**TASK:**
In the data below, one line contains "Click the Yankees logo emoji after #RepBX" and a later one contains "Given: Click the pencil". Print both, with every line between them, exactly and alone.

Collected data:
------------------------
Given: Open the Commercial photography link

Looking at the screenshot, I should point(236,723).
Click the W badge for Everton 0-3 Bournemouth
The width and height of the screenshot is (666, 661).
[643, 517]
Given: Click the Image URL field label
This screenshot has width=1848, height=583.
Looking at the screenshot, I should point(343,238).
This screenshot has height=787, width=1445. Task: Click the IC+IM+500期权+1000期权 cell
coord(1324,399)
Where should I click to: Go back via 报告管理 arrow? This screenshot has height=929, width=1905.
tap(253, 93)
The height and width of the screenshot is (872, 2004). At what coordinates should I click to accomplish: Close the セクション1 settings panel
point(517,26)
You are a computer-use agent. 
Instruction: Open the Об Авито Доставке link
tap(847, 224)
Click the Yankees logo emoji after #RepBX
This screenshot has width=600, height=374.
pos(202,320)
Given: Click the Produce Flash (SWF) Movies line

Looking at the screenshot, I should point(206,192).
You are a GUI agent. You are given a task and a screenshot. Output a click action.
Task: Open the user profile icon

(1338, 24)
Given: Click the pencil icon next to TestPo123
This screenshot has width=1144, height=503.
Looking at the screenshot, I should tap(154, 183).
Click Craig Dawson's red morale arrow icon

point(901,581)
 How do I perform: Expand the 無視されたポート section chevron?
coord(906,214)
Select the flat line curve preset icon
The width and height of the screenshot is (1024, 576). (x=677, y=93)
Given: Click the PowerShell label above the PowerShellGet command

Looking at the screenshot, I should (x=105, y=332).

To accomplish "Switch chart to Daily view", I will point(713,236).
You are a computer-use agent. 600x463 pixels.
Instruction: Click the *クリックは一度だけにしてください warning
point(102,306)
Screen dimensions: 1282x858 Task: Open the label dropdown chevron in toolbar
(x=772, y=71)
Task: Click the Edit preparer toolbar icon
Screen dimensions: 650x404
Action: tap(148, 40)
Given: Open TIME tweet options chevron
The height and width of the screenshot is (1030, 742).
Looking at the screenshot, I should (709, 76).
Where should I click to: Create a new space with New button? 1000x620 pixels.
------------------------
**EXERCISE ANSWER:**
Click the Yankees logo emoji after #RepBX
This screenshot has width=600, height=374.
pos(202,320)
Given: Click the Produce Flash (SWF) Movies line

Looking at the screenshot, I should point(206,192).
You are a GUI agent. You are given a task and a screenshot. Output a click action.
Task: Open the user profile icon

(1338, 24)
Given: Click the pencil icon next to TestPo123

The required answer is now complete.